Executive pay has been the subject of heated public debate for many years. The latest disclosures of CEO pay packets make media headlines, academics argue over the political and ethical ramifications, and companies agonise over reputational issues and bad press.
Only last week, the Financial Times ran an article arguing the case for “salary-only” pay for executives; the author argued that it would help to address the UK’s sluggish productivity problem and build a sustainable economy that would benefit everyone.
In truth, the question of how to structure bosses’ pay is something of a minefield for companies that want to attract the best managers. Stuck between paying appropriately and making sure they are not outgunned by their competitors, firms find themselves attempting to second-guess other companies’ offers, leading to pay inflation, the result of a “prisoners’ dilemma” where the results are sub-optimal from both companies’ and society’s perspectives.
The problem is only magnified when a boss fails and is unceremoniously dumped—yet often with a “golden goodbye” worth many times the average pay of other employees.
So what can we do to solve the conundrum of executive pay? Firstly, we should agree that one of the problems lies in the widespread reliance on out-of-date financial theories firmly grounded in the “principal-agent” model. This framework assumes that executives are wholly self-interested, fully rational and solely financially motivated, and argues that, to encourage executives to perform in the best interests of shareholders, organisations must provide high-powered, performance-based incentives.
However, despite the elegance of the mathematical modelling, agency theory fails to take into account other factors beyond financial reward, which are relevant to the motivation and psychological engagement of those at the top of organisations.
The argument for maintaining the status quo is further undermined when it is recognised that conventional wisdom is not supported either by empirical research nor in practice.

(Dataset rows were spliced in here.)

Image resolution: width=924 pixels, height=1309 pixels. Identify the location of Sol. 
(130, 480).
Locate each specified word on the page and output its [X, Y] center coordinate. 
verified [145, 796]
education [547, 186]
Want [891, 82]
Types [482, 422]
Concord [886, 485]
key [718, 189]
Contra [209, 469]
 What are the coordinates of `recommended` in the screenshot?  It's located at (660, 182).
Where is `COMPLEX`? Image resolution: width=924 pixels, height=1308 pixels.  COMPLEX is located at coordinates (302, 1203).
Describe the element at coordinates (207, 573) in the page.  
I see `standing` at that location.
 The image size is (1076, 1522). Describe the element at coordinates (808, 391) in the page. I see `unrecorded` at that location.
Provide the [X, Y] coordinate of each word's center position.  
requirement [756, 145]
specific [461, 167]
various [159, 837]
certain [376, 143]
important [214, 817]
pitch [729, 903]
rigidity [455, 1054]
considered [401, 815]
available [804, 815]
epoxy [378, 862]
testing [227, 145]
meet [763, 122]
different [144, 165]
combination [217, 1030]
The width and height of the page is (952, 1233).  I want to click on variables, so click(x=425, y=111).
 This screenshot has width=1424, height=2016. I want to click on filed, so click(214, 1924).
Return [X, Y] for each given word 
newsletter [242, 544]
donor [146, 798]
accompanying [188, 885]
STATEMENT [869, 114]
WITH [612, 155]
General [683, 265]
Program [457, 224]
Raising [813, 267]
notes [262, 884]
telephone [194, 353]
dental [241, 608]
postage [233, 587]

Numerous studies have concluded that there is little evidence of a statistically significant connection between executive pay and performance.
Indeed, far from finding long-term incentives motivating, many executives I encountered during my years with PwC raised the same common concerns—they frequently believed that long-term incentive arrangements were overly complex and they didn’t understand the real value of the rewards on offer.
As part of my research on executive pay, I surveyed 756 international senior executives about their reward preferences, basing my research questions on ideas drawn from behavioural economics and economic psychology, in order to obtain a more robust understanding of the relationship between an executive’s pay and their motivation.
Four key points emerged from my research.
Firstly, executives are much more risk-averse than commonly accepted financial theory would suggest, with a majority preferring more certain outcomes over more risky, and potentially more rewarding, options. They also attach a heavy discount to ambiguous and complex incentives.
Secondly, intrinsic motivation is much more important than the prevailing economic wisdom would allow, to such an extreme that many executives would give up nearly 30% of their income to work in more personally satisfying roles.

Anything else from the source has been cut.